(Collection entries)
* * *
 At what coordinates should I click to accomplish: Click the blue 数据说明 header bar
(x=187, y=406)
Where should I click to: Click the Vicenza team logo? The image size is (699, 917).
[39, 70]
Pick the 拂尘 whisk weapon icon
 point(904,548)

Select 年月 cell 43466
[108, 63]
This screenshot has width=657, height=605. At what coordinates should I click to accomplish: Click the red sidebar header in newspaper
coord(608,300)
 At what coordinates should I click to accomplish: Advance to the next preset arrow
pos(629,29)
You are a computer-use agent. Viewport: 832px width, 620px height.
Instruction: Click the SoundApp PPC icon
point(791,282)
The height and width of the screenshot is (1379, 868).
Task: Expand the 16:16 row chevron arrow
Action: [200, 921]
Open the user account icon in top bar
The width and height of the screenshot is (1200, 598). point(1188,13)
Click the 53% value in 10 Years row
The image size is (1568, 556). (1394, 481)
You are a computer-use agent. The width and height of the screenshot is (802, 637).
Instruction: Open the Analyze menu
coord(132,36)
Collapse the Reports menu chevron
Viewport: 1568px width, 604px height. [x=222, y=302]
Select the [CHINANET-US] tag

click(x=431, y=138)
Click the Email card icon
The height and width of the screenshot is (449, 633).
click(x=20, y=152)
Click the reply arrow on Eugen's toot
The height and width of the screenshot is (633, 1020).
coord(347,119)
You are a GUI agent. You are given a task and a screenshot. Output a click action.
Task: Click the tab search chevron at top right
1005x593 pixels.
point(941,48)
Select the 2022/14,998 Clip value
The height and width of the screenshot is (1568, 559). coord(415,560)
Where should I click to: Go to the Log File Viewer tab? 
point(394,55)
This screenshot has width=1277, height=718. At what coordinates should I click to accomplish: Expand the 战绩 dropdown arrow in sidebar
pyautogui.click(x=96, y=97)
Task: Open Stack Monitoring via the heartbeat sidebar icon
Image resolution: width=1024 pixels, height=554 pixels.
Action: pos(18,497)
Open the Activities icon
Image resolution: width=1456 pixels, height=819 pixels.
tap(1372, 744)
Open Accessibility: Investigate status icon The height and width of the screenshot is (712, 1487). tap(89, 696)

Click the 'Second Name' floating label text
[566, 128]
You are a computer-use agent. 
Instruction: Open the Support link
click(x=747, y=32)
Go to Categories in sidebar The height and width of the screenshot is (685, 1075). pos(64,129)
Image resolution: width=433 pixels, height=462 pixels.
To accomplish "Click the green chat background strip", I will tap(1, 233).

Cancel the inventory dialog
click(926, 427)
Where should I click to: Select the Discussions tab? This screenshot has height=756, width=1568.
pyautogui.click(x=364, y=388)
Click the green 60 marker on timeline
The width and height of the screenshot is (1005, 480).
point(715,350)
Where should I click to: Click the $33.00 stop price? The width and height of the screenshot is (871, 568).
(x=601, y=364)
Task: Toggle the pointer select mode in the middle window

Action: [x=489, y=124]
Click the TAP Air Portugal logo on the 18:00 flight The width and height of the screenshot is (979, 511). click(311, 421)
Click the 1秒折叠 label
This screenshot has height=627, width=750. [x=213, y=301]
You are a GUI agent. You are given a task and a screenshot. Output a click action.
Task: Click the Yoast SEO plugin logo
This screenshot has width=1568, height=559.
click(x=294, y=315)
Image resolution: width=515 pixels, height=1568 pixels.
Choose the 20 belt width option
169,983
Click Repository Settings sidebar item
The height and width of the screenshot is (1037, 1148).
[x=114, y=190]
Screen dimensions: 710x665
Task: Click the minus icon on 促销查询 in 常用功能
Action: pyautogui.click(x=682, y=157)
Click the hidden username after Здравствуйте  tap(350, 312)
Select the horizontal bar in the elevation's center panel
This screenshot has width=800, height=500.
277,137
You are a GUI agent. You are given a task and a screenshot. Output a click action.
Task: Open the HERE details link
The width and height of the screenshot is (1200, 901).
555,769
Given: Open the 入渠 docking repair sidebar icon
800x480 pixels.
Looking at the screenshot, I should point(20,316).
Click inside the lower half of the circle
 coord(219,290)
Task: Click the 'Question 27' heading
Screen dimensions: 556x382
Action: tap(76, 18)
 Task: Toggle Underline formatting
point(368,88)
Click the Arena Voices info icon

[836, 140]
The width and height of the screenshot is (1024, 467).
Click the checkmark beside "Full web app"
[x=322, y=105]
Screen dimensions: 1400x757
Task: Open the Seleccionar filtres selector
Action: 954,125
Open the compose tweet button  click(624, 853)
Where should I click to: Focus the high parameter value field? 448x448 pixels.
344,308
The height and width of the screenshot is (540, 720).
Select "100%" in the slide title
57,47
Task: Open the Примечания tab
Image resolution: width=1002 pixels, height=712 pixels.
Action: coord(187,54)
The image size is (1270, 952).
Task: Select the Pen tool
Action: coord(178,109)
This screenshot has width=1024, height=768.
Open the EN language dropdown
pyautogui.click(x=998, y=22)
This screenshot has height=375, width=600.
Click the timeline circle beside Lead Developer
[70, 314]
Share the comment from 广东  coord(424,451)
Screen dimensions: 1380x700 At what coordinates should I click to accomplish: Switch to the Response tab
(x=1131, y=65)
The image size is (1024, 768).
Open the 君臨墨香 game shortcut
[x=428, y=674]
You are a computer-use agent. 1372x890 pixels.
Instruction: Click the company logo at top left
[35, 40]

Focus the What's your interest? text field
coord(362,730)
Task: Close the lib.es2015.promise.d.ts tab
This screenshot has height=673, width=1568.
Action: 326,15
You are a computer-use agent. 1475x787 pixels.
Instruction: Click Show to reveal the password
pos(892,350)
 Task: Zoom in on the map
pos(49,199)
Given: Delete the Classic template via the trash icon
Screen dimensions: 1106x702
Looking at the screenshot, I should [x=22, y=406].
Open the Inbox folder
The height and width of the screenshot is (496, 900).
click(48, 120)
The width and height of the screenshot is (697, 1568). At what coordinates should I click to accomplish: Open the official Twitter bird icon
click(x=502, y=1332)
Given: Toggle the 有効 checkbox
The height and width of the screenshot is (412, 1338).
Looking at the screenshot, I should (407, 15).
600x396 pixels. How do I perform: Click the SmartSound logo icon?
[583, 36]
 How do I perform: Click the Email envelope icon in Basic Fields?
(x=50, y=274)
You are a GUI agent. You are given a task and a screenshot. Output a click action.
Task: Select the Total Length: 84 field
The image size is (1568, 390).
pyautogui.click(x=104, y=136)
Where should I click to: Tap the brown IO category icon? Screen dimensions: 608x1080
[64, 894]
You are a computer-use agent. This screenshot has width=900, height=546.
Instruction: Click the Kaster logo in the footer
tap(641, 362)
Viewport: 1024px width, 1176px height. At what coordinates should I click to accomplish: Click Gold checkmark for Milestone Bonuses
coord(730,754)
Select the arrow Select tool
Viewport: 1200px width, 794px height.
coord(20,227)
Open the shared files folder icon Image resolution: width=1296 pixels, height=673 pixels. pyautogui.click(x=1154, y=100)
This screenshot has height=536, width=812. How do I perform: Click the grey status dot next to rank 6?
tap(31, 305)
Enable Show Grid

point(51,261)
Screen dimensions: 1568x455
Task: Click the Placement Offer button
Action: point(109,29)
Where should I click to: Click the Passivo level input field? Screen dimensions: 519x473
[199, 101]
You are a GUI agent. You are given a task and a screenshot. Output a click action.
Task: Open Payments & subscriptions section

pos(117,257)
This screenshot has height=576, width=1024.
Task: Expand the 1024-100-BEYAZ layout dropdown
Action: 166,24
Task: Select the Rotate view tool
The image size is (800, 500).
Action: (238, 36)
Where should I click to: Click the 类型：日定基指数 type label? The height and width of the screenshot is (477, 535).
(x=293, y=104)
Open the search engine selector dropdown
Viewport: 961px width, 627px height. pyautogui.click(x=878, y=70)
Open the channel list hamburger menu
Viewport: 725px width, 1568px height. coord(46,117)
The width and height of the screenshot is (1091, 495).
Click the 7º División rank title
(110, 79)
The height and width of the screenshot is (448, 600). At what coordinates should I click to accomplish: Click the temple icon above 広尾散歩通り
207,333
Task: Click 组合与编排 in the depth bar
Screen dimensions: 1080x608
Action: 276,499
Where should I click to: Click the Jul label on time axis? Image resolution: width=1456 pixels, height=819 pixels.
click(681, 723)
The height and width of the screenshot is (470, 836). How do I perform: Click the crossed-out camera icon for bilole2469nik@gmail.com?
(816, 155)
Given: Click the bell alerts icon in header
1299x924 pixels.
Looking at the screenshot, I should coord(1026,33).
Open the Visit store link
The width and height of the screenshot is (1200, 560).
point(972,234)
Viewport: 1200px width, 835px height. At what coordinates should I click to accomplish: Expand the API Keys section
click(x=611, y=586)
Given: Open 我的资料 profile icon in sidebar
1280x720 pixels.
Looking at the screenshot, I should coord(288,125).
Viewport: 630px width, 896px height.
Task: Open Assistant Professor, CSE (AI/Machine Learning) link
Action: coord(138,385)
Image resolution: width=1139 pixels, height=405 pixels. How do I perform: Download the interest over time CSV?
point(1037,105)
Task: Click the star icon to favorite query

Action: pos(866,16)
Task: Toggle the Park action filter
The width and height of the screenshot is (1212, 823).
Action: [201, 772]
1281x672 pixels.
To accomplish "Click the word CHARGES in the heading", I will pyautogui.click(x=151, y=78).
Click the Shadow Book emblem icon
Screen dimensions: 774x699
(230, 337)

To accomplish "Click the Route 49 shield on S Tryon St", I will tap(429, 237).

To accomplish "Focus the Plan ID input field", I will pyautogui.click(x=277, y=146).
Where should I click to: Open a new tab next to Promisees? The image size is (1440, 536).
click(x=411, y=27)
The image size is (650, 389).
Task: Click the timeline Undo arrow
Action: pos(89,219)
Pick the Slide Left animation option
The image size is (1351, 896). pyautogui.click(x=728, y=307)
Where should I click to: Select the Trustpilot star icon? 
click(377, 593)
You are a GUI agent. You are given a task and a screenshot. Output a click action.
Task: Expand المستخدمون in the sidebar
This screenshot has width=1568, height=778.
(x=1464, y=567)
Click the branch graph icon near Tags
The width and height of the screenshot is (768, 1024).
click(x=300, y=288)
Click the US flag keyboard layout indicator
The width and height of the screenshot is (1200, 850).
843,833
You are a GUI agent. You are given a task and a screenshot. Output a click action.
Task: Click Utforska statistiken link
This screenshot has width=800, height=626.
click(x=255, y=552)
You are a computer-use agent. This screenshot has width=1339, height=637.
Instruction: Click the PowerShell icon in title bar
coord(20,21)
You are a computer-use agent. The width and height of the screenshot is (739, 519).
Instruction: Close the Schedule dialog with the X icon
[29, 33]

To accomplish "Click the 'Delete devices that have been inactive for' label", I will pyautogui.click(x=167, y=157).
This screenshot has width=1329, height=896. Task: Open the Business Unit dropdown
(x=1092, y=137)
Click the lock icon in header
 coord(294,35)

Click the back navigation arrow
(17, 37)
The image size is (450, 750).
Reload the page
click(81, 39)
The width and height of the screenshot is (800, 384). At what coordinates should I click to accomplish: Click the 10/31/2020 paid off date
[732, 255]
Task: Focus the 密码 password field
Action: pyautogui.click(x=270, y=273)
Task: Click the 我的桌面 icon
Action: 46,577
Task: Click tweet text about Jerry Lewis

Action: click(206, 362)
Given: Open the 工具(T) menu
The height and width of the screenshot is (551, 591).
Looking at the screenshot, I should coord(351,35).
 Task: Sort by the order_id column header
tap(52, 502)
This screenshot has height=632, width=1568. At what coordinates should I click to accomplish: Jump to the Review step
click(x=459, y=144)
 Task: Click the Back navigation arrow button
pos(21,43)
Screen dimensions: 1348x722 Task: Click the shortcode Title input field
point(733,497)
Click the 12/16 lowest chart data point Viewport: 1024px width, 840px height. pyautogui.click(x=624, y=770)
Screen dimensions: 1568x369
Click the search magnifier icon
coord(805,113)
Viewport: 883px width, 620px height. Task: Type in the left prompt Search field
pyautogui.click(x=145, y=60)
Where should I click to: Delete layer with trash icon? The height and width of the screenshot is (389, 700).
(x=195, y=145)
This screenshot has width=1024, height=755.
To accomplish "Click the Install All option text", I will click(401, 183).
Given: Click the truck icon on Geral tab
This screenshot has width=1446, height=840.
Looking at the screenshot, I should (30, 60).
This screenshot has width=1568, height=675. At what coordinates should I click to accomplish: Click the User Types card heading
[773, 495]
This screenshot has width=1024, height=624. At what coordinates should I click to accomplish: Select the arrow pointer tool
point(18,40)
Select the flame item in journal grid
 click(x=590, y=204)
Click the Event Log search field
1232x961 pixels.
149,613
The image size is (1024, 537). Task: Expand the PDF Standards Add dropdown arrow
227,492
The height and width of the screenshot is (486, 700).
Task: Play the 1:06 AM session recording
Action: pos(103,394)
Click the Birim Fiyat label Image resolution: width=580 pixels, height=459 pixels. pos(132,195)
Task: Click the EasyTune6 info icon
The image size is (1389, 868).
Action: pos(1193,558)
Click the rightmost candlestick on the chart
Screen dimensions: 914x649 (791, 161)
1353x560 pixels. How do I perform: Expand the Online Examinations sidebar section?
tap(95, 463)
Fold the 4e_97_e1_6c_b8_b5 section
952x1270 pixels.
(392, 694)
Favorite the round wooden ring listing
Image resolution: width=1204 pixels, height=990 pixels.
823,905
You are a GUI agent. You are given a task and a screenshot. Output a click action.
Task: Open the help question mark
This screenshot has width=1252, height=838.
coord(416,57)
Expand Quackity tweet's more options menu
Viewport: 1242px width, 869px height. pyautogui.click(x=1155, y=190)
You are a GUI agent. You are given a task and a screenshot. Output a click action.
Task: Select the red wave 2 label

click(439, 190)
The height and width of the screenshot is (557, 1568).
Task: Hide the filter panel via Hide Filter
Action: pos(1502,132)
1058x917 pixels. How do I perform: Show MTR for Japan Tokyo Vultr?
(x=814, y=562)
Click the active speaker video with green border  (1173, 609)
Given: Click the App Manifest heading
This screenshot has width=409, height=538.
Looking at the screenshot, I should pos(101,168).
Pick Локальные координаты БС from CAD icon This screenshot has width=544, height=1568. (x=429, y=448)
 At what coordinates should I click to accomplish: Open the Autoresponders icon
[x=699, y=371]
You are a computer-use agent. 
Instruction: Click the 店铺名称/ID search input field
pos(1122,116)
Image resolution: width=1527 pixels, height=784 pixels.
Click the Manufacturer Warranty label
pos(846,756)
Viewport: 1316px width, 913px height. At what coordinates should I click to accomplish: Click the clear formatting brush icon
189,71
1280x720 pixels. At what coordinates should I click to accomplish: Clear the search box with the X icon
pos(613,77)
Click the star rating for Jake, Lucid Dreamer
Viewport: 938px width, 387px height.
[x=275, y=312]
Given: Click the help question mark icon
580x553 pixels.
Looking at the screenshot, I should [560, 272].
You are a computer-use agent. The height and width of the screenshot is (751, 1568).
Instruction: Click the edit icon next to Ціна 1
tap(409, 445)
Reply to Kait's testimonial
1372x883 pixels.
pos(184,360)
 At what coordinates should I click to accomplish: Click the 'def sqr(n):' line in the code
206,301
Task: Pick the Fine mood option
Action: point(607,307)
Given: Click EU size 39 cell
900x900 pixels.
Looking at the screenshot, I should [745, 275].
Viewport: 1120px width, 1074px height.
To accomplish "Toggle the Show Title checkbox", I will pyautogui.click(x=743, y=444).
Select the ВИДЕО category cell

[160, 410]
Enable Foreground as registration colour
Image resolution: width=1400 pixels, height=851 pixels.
* * *
→ **Prompt**
What lines hold the string "help"? Pick them out of the data.

→ **Answer for this exercise**
Task: Open the help question mark
Given: Click the help question mark icon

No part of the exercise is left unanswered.